> **Text passage**
╔══
Let us imagine we have performed a calibration with chosen true values X = x_1, ... x_n which lead to observations Y = y_1, .... y_n. For simplicity let us assume that the true relationship is a simple linear function with Gaussian noise. Further, we’ve observed a new data point \hat{y} and we want to make inferences about the true value \hat{x}, which is unobserved. A full Bayesian treatment of this problem leads to a joint model:

y_i \sim N(\mu_i, \sigma) \\ \mu_i = \alpha + \beta x_i \\ \hat{y} \sim N(\hat\mu, \sigma)\\ \hat{\mu} = \alpha + \beta \hat{x}\\ \alpha \sim \pi_\alpha, \beta \sim \pi_\beta, \sigma \sim \pi_\sigma, \hat{x} \sim \pi_{\hat{x}}

Where \alpha, \beta, \sigma, \hat{x} are parameters and \pi_\alpha, \pi_\beta, \pi_\sigma, \pi_{\hat{x}} are their associated priors. So if I am not wrong about this, if you want to propagate all the uncertainty correctly, anything you do needs to be either proven to be equivalent to inference over this full model or needs to be thought of as an approximation to this full model.

I actually think that this full model can be expressed in brms by treating the \hat{x} as a missing predictor, i.e. something like (not tested) bf(y ~ mi(x)) + bf(x | mi() ~ 1). However forcing you to rerun the Stan model for each data point you want to infer seems bad.

Now this is where my math/stats fail me. I find it quite likely (but can’t prove) that the full posterior distribution p(\alpha, \beta, \sigma, \hat{x} | X, Y, \hat{y}) can be broken down, so that:

p(\alpha, \beta, \sigma, \hat{x}| X, Y, \hat{y}) = p(\alpha, \beta, \sigma | X, Y) p(\hat{x} | \alpha, \beta, \sigma, \hat{y})
╚══
> **Complete the following**
1. List every parameter named in the Bayesian calibration post.
2. In the Bayesian calibration post, how is \hat{x} treated so that the full model can be expressed in brms?

> **Information supplied**
╔══
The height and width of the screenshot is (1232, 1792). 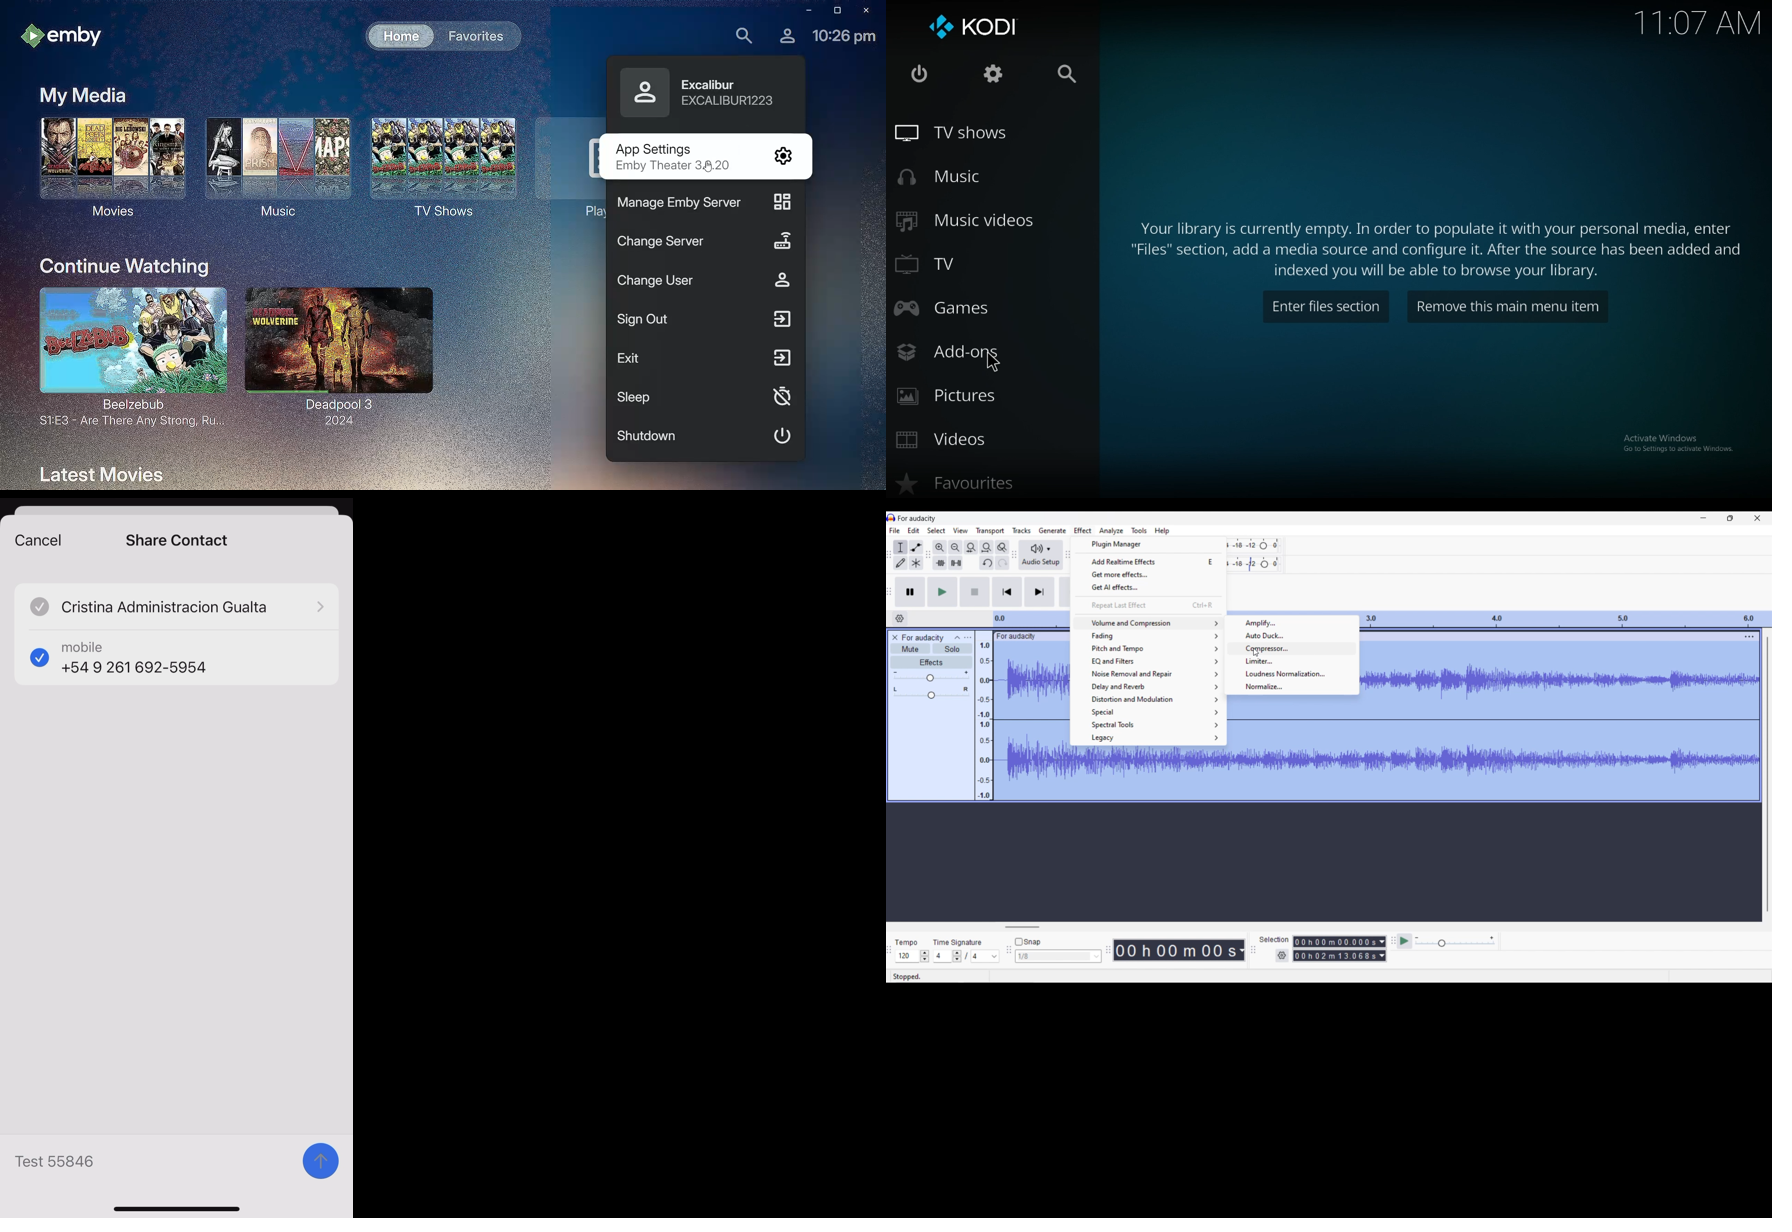 What do you see at coordinates (1040, 592) in the screenshot?
I see `Skip/Select to end` at bounding box center [1040, 592].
╚══
> **Task solutions**
1. \alpha, \beta, \sigma, \hat{x}

2. As a missing predictor.